Massive Wedgwood Rock Still Motionless

Special to The SunBreak by John Hieger

Seattle lifers are experts on the random nooks and crannies of the neighborhoods they grew up driving around as shady teenagers. After a painful route running session on the luxurious Roosevelt High School practice field this week my friend, a Lake City lifer, asked if I wanted to see “the biggest rock ever”?

My inner, misguided nerd shot back, “Ayers Rock is in Australia.”

“It’s like five blocks away, let’s check it.”

So off we drove, me skeptical, him with an amused grin.  

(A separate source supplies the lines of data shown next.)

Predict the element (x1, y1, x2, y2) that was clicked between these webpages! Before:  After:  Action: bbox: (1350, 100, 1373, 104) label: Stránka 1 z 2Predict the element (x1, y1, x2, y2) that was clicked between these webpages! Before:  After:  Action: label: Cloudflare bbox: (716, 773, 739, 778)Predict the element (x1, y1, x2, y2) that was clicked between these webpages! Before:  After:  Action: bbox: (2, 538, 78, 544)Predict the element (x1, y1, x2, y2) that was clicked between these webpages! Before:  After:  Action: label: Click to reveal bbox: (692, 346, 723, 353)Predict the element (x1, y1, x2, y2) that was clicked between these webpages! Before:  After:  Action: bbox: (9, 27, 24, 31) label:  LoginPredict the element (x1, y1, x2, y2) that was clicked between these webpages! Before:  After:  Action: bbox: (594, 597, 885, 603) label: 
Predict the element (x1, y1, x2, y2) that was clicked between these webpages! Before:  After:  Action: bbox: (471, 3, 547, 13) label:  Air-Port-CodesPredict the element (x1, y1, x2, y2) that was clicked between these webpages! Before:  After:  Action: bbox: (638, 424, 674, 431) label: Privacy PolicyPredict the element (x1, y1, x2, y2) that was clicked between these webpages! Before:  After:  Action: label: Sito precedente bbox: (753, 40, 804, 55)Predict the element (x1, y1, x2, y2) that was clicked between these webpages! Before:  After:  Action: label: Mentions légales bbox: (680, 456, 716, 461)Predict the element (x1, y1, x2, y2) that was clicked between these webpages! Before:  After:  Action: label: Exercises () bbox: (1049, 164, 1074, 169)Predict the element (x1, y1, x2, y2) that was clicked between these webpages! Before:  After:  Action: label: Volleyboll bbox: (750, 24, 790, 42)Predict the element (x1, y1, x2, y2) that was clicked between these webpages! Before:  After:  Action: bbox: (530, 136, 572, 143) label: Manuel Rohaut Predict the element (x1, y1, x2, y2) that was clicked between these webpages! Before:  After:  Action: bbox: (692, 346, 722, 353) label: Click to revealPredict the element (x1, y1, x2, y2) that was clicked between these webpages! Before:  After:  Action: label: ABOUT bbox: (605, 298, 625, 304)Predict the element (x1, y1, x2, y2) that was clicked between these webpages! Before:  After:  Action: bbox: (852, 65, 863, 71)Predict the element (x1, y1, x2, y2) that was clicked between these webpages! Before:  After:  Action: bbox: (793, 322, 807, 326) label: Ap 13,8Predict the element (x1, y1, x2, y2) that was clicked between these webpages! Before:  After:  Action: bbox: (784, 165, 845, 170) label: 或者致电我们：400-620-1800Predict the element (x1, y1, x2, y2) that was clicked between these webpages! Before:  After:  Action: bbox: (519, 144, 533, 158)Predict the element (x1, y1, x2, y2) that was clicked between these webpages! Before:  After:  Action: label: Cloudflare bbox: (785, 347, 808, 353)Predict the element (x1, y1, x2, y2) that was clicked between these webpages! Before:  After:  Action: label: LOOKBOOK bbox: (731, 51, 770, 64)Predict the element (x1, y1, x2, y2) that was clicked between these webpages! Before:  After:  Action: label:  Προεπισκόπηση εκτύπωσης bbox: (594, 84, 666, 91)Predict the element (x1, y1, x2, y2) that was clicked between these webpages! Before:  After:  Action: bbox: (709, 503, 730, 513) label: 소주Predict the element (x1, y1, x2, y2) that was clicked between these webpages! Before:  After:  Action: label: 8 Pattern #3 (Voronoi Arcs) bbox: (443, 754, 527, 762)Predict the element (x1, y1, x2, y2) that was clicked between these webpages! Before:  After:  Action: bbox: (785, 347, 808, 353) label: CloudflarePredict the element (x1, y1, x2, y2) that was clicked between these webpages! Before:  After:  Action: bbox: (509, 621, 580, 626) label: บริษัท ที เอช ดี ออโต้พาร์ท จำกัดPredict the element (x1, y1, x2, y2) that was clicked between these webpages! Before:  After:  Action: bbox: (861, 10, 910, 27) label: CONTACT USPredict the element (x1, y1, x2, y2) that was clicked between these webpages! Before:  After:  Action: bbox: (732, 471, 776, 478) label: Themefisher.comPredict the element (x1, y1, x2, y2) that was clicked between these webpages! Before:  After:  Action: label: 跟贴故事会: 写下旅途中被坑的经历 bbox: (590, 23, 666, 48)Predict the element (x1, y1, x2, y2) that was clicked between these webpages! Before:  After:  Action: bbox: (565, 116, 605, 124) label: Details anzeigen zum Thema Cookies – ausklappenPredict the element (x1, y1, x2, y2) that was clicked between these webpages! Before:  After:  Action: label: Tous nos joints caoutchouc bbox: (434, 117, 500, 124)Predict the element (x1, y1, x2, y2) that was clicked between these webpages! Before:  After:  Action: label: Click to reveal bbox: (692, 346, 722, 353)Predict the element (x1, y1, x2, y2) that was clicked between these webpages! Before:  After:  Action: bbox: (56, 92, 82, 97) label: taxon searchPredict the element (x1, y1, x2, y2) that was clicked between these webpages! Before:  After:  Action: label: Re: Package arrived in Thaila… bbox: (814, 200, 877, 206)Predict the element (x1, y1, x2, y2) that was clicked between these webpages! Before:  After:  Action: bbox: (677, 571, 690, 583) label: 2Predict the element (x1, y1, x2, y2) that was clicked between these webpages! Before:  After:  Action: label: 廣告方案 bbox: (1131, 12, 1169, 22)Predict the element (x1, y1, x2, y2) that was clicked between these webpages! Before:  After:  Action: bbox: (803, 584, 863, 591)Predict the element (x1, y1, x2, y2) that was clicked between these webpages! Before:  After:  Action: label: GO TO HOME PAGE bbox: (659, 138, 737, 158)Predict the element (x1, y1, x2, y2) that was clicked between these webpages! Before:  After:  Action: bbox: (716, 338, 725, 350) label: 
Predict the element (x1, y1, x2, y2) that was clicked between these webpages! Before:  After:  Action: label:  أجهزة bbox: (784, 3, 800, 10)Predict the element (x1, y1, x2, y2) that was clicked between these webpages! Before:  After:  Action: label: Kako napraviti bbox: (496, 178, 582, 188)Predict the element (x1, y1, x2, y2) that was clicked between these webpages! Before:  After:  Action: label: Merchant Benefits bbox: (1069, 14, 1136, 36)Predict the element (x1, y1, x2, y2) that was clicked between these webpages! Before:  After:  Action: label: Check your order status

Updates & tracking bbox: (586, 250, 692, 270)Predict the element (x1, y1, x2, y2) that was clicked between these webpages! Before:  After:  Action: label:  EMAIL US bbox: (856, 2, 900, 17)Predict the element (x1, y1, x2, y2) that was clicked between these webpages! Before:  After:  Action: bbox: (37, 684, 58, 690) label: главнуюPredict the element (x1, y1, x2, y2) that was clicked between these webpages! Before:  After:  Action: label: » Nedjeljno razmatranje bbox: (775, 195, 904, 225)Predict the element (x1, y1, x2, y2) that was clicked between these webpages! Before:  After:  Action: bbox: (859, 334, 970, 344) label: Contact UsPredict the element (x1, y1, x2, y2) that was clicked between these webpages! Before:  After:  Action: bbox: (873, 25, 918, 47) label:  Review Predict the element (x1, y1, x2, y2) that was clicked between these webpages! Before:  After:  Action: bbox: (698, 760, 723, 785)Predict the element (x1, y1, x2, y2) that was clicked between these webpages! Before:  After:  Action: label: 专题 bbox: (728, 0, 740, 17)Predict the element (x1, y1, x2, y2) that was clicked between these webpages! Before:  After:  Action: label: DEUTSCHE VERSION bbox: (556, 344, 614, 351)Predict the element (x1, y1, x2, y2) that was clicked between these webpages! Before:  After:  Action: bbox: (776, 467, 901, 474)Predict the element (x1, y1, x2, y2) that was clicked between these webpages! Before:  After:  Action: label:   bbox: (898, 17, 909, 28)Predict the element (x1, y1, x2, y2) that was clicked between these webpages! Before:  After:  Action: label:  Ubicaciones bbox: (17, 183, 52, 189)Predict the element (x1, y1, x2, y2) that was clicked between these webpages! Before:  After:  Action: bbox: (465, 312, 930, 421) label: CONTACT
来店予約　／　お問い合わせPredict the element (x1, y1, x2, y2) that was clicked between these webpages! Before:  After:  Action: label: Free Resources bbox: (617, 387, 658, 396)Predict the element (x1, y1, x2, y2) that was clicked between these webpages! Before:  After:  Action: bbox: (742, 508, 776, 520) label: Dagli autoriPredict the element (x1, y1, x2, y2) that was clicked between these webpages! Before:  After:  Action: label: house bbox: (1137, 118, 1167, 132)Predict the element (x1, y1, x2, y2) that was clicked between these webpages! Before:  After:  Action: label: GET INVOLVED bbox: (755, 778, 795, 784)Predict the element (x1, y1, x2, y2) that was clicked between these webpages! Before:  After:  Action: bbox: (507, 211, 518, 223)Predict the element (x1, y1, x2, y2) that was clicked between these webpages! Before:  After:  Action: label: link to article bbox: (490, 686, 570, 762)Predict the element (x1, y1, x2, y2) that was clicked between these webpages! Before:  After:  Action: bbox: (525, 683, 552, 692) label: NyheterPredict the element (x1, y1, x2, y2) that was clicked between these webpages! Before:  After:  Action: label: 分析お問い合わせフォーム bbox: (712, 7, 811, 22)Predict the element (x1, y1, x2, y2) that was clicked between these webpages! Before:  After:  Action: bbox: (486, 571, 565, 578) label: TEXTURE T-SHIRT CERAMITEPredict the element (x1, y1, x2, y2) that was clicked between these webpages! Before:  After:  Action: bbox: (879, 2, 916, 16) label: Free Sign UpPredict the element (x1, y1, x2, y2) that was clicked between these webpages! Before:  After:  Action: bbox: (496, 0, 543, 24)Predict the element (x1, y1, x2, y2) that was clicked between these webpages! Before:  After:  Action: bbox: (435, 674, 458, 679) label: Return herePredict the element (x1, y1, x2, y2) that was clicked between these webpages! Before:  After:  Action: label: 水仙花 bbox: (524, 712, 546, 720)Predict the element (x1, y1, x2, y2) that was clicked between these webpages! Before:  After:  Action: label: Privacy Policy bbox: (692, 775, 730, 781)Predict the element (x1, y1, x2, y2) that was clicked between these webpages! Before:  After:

Sure enough, around a random corner (28th Avenue NE, near NE 72nd Street) in one of those typical Ravenna/Wedgwood single-family neighborhoods sits the Wedgwood Rock, the biggest-ass boulder I’d never heard of. I was expecting something children could crawl on, but this thing could crush a school bus. You expect to see old Volvo station wagons in Wedgwood, not huge volcanic stones dropped from the last ice age 14,000 years ago.


“What did I say, bro? It’s huge,” my friend boasted.

I was impressed. “Why wasn’t I told about this?”


If I were in a boring indie band, I’d write songs about weird things like this to mix it up bit. The Duchess and the Duke have a song about Reservoir Park and that’s like a tenth as cool as this behemoth! Why wasn’t the Wedgwood Rock on Queensryche’s radar when they were desperate for inspiration on their last album?

From indigenous natives to hippies, this glacial erratic (word for big stones dropped by glaciers) has been drawing folks to Wedgwood for as long as people have been enamored by big things. The boulder is a unique and impressive reminder of our city’s geologic past. You can’t help but smile knowing this corner of Seattle has been rocking locals longer than The Central Saloon.  

If you’ve never seen it, it’s worth a slow drive-by at the very least.

2 thoughts on “Massive Wedgwood Rock Still Motionless”

  1. In 1970, fearful that hippies were frequently visiting Wedgwood Rock, the Seattle government passed SMC 12A.54.010, banning climbing on the rock.

  2. When the smart thing to do would have been to charge people per climb. Opportunity missed!